Les Raboteurs de parquet de Gustave Caillebotte, peints en 1875, capturent une scène de travail manuel dans un intérieur bourgeois parisien, marquant un tournant dans la représentation du prolétariat urbain.


Présenté au Salon de 1875, il est refusé par le jury pour son réalisme et son sujet jugé vulgaire. Cette scène banale, inspirée d'ouvriers chez Caillebotte lui-même, contrastait avec les normes du Salon, où l'on préférait des sujets nobles ou historiques.

Ce refus a poussé Caillebotte à rejoindre les Impressionnistes et à l'exposer en 1876.


À l'époque, sous le Second Empire et la IIIe République naissante, Paris connaît une industrialisation rapide; Caillebotte, issu d'une famille bourgeoise aisée (son père est un riche industriel), choisit de valoriser les classes laborieuses au lieu des scènes mythologiques ou aristocratiques traditionnelles.


Cette œuvre illustre le Paris haussmannien en travaux, avec ses parquets neufs dans les appartements bourgeois, et célèbre la dignité des ouvriers sans misérabilisme.


Trois raboteurs torse nu ou en chemise, agenouillés, rabotent et égalisent les lames de parquet en diagonale, créant une perspective saisissante en plongée.

La lumière naturelle filtre par une large ouverture à gauche, bordée d'une grille en fer forgé ornée, projetant des ombres nettes sur les copeaux de bois épars et les outils.

Les murs clairs, rehaussés d'une frise rouge sombre et de moulures dorées, contrastent avec la rudesse des corps, évoquant à la fois un chantier et un espace luxueux en devenir.


Caillebotte, formé chez Léon Bonnat, dessine chaque détail avec une précision académique, tout en innovant par cette vue inhabituelle.


La perspective accentuée, conforme à la tradition académique, guide l'œil du spectateur vers le fond, renforçant l'effet de profondeur et de réalisme.

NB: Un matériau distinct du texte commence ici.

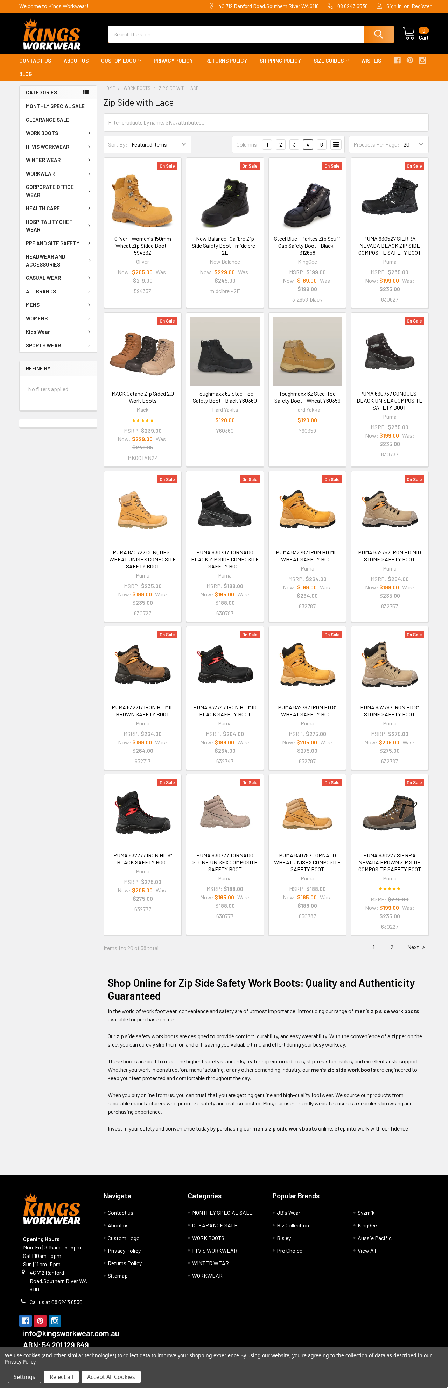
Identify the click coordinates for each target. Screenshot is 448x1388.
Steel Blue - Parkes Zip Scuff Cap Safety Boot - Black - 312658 (307, 245)
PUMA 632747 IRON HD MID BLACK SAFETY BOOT (225, 710)
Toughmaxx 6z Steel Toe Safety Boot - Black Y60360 (225, 397)
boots (171, 1036)
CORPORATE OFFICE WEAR (50, 191)
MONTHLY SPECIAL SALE (55, 106)
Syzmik (366, 1212)
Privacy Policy (173, 60)
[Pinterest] (410, 60)
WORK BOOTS (42, 133)
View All (367, 1250)
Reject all (61, 1377)
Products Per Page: (376, 144)
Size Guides (329, 60)
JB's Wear (288, 1212)
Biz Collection (293, 1225)
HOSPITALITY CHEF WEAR (49, 226)
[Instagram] (422, 60)
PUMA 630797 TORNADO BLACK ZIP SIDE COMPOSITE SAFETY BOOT (225, 559)
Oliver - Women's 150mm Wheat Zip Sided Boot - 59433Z (142, 245)
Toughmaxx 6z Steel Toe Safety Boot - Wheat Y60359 (307, 397)
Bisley (284, 1237)
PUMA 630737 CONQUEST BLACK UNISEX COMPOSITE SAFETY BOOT (389, 400)
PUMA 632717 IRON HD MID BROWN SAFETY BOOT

Les touches réalistes, reflets sur les corps en sueur, texture des copeaux, veinage du bois, rompent avec l'esthétique floue des Impressionnistes purs, plaçant Caillebotte à la croisée du réalisme et de l'Impressionnisme.

Il exploite la lumière crue pour modeler les volumes, transformant ces ouvriers en figures quasi antiques, dignes et héroïques, malgré leur condition modeste.


Le tableau valorise la noblesse du travail bien fait, la compétence et la solidarité ouvrière, contredisant les regards préjugés sur les classes populaires.

Le contraste entre la simplicité des corps et l'opulence des décors (moulures, grille ouvragée) souligne les strates sociales sans discours militant, invitant à une réflexion sur l'industrialisation et l'urbanité.

Caillebotte, mécène des Impressionnistes, y affirme son regard novateur sur le contemporain, immortalisant le prolétariat urbain comme sujet majeur de la peinture moderne.


Refusé au Salon, ce tableau a consacré Caillebotte comme une figure clé du groupe impressionniste.

Ce tableau, une huile sur toile mesurant 102 x 146,5 cm, légué par sa famille au musée du Luxembourg en 1894, puis au Louvre et enfin à Orsay.

Aujourd'hui icône du XIXe siècle, il inspire analyses sur le travail manuel et préfigure des thèmes sociaux chez Zola ou les photographes réalistes.

Son réalisme poignant continue de questionner la condition humaine dans un monde en mutation rapide.